Training for house officersBMJ 1994; 308 doi: https://doi.org/10.1136/bmj.308.6921.136d (Published 08 January 1994) Cite this as: BMJ 1994;308:136
EDITOR, - In a survey of preregistration house officers in eight English regions Jonathan H Gillard and colleagues found that 61% of respondents disagreed or strongly diagreed with the prospect of four months in general practice in the preregistration year.1 Lisson Grove Health Centre has been taking preregistration house officers from St Mary's Hospital, London, for four month rotations in general practice since 1981. The 30 doctors who did the rotation in the first 10 years of the scheme were recently sent a questionnaire to evaluate it; 26 questionnaires were returned (response rate 87%). When asked if they would recommend the general practice rotation to a friend 24 respondents (92%) said yes, compared with 57% in Gillard and colleagues' study. Another question asked if the doctors had ever regretted missing four months of hospital medicine and surgery; 25 respondents had not. The general practice house officers work a 40 hour week (excluding on call), receive up to three hours of individual tuition a week, and spend nearly 60% of their working day with patients.
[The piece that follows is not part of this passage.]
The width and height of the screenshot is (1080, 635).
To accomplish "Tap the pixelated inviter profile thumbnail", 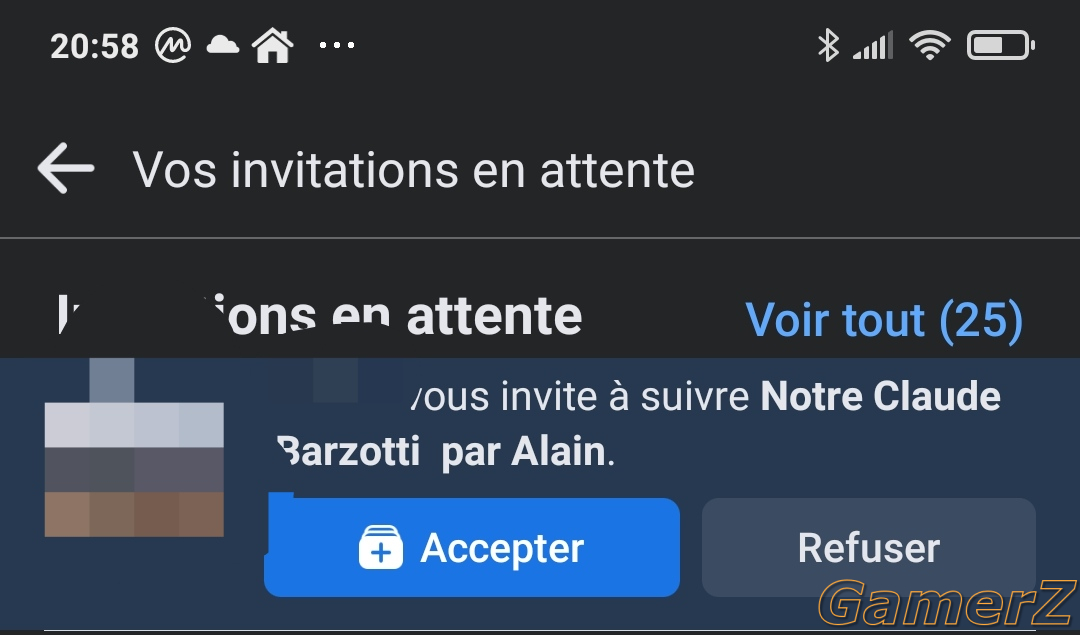I will [134, 448].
I conclude that house officers who have no direct experience of preregistration house jobs in general practice are, understandably, nervous about the prospect. Doctors who have experienced such a rotation have a different view. I find it particularly sad that the doctors questioned in Gillard and colleagues' study had negative views about a house job in general practice when they were critical of their hospital rotations. A house job in general practice would at least provide them with an opportunity to explore an alternative to house jobs in hospital. Gillard and colleagues discussed the educational implications of their findings: there were serious deficiencies in the education the house officers received in post; and the house officers performed inappropriate tasks and worked excessive hours.
If changes are required to improve the quality of the preregistration year (more contact with patients, more teaching specifically for house officers, a shorter working day, fewer inappropriate duties) I suggest that introducing a general practice rotation would be an effective way of doing this.